Anteris Technologies Global Corp. has secured regulatory clearance from the Danish Medicines Agency to begin the DurAVR Transcatheter Heart Valve (THV) global pivotal trial in patients with severe calcific aortic stenosis (i.e., the PARADIGM Trial). Patient recruitment at Danish centers is currently underway.

“Receiving initial approval in Europe is an important milestone as it signals the launch of the global PARADIGM Trial. This study has been designed with experts and is attracting significant interest from clinicians globally, reflecting the potential for DurAVR to transform care for patients with aortic stenosis,” Anteris Chief Medical Officer Chris Meduri, M.D., said.

With the first regulatory clearance secured, Anteris is positioned to drive the global PARADIGM Trial by adding further countries and sites in the near term, with planned expansion in the United States, Europe, and Canada. Management believes strong enthusiasm from investigators is expected to translate into efficient recruitment and timely study advancement.

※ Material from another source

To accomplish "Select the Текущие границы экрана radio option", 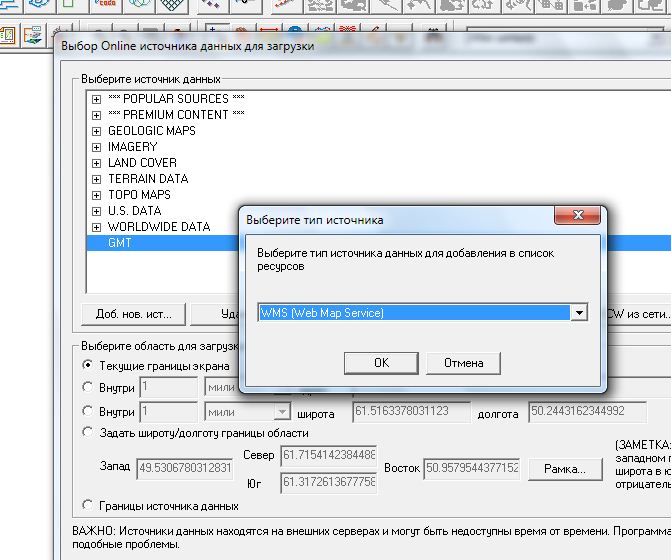I will [89, 365].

“The PARADIGM Trial enables us to bring promising new technology to patients across all surgical risk groups, building on the growing body of evidence supporting the DurAVR THV’s favorable hemodynamic performance. We look forward to contributing meaningful data which could support both PMA* and CE Mark approvals,” stated Dr. Michael Reardon and professor Stephan Windecker, PARADIGM study co-chairs.

PARADIGM: A Prospective rAndomized tRial Assessing the safety and effectiveness of the DurAVR bIomimetic valve designed for physioloGic flow compared to CoMmercial TAVR devices.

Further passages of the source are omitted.